Understanding Max Iwamoto's "MACD" Part 3 [Max Iwamoto]
Max Iwamoto Profile
Iwamoto Keisuke. As the nickname “Mid-level dropout certified technical analyst” implies, he is a rare no-education analyst in the industry. Even in an era where educational background heavily matters, he fights daily against the FX market where such factors are irrelevant. With a desire that “now is a time when anyone can start FX easily, so you should also acquire skills that let you keep winning,” he serves as a columnist and seminar lecturer.
*This article is a reprint/edit of an FX Strategy.com May 2018 issue article. Please note that the market information written in the main text may differ from current market conditions.

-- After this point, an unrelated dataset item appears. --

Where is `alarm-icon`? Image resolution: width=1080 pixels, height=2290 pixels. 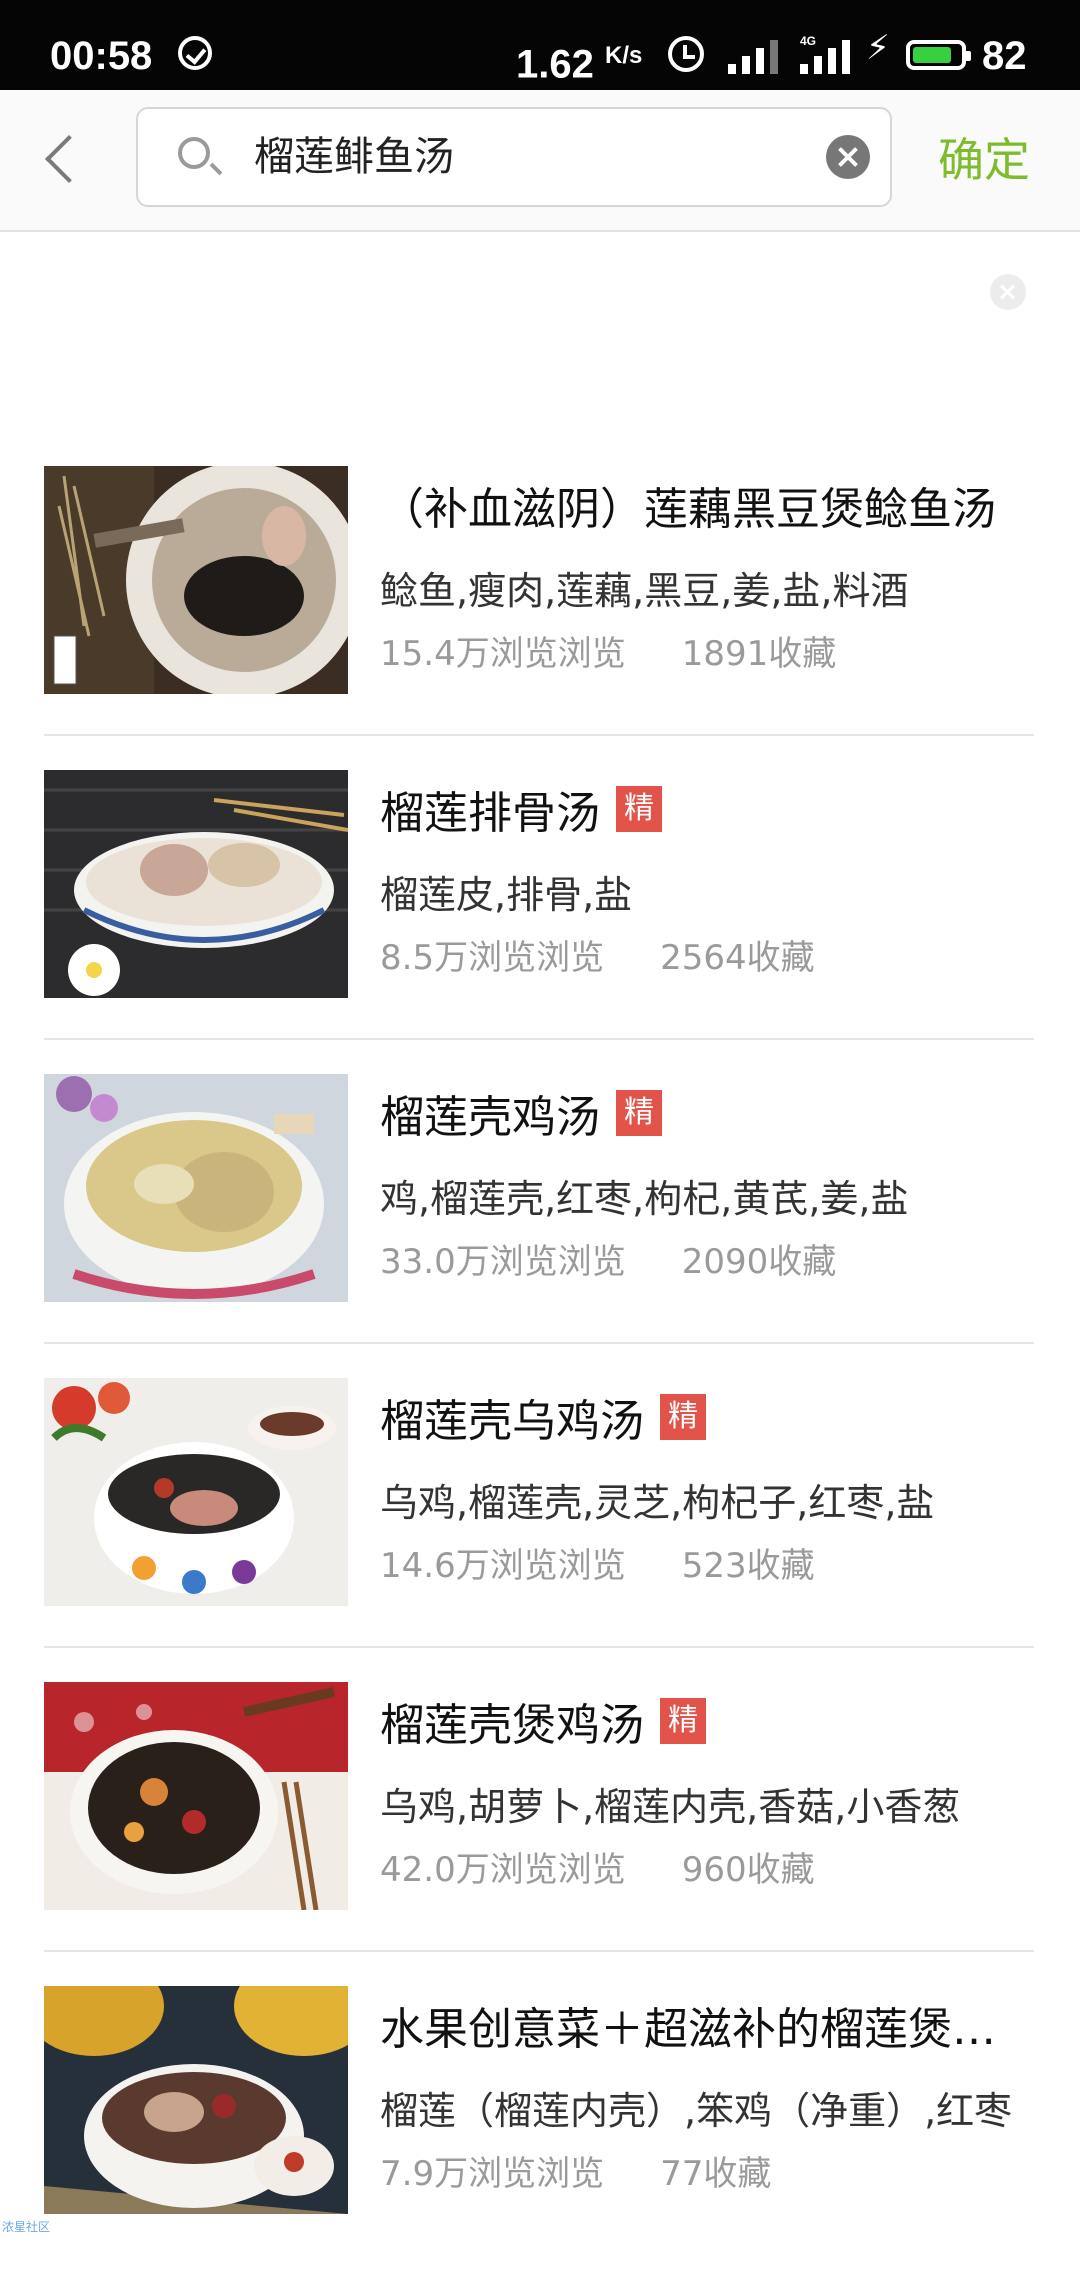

There are four trading signals in total
This time, to utilize MACD more practically, we will discuss the “strengths” and “weaknesses” of each trading signal. First, as with any technical indicator, even if there are similar market situations, no market ever visits exactly the same conditions. To consistently and stably profit in a market, a deep understanding not only of the strengths but also of the weaknesses is indispensable. By grasping the weaknesses, you can predict what they mean when you encounter a false signal and what is more likely to happen in the future, and you can handle drawdowns appropriately.
There are four MACD trading signals in total.
① Increase/decrease of the histogram
② Cross of MACD and signal line
③ Cross of MACD and the 0 line
④ Cross of the signal line and the 0 line
These are the four. They are sometimes introduced in parallel, but that leads to confusion and renders them unusable. It is important to consider and separate each signal based on its characteristics.